**** Information given
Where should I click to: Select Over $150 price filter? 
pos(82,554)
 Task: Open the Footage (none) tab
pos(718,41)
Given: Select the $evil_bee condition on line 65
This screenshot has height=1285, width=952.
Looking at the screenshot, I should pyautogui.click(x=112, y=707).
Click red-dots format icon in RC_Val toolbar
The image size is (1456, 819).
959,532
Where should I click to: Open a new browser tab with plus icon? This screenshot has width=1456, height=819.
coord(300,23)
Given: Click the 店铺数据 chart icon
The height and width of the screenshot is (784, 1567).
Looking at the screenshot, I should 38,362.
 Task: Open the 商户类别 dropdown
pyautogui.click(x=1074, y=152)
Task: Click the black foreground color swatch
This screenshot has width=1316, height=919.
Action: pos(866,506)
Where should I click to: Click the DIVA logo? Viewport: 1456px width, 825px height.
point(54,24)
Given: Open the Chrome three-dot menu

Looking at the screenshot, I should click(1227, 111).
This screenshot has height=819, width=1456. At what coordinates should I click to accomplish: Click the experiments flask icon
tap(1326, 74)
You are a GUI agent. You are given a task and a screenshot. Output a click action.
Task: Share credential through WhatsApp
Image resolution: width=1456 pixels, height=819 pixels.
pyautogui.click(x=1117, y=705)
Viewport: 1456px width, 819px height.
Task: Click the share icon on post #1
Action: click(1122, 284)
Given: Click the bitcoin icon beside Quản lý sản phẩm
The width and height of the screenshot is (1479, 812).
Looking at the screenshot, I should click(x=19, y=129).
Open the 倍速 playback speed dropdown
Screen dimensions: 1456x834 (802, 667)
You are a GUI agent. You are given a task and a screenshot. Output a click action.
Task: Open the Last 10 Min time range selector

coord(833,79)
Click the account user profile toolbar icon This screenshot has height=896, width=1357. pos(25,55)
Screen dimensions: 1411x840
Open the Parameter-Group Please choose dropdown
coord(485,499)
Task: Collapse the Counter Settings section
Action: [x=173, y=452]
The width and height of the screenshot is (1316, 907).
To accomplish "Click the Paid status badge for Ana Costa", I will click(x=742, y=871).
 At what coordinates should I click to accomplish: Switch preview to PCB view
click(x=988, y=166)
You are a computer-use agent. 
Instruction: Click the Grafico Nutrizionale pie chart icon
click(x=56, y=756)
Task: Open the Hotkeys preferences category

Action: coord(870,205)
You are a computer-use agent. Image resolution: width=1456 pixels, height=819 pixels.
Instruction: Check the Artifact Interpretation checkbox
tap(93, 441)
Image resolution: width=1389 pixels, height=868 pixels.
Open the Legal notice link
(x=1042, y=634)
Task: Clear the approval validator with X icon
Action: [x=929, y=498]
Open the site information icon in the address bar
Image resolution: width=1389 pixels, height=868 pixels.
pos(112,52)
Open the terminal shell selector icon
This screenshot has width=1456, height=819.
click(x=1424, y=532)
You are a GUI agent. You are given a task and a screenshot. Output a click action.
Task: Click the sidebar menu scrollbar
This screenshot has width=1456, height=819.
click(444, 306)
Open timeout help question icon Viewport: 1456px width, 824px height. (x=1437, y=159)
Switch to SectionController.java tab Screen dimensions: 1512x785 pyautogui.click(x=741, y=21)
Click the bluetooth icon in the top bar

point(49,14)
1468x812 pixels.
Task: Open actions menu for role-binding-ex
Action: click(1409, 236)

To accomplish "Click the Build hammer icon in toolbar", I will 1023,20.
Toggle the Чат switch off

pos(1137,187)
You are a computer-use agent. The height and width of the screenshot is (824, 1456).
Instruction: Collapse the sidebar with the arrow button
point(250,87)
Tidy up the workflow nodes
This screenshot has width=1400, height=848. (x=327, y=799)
********
Work order:
From the line containing "Open the Legal notice link" through the last line of the records above, reproduce every line exactly.

Result of this exercise:
Open the Legal notice link
(x=1042, y=634)
Task: Clear the approval validator with X icon
Action: [x=929, y=498]
Open the site information icon in the address bar
Image resolution: width=1389 pixels, height=868 pixels.
pos(112,52)
Open the terminal shell selector icon
This screenshot has width=1456, height=819.
click(x=1424, y=532)
You are a GUI agent. You are given a task and a screenshot. Output a click action.
Task: Click the sidebar menu scrollbar
This screenshot has width=1456, height=819.
click(444, 306)
Open timeout help question icon Viewport: 1456px width, 824px height. (x=1437, y=159)
Switch to SectionController.java tab Screen dimensions: 1512x785 pyautogui.click(x=741, y=21)
Click the bluetooth icon in the top bar

point(49,14)
1468x812 pixels.
Task: Open actions menu for role-binding-ex
Action: click(1409, 236)

To accomplish "Click the Build hammer icon in toolbar", I will 1023,20.
Toggle the Чат switch off

pos(1137,187)
You are a computer-use agent. The height and width of the screenshot is (824, 1456).
Instruction: Collapse the sidebar with the arrow button
point(250,87)
Tidy up the workflow nodes
This screenshot has width=1400, height=848. (x=327, y=799)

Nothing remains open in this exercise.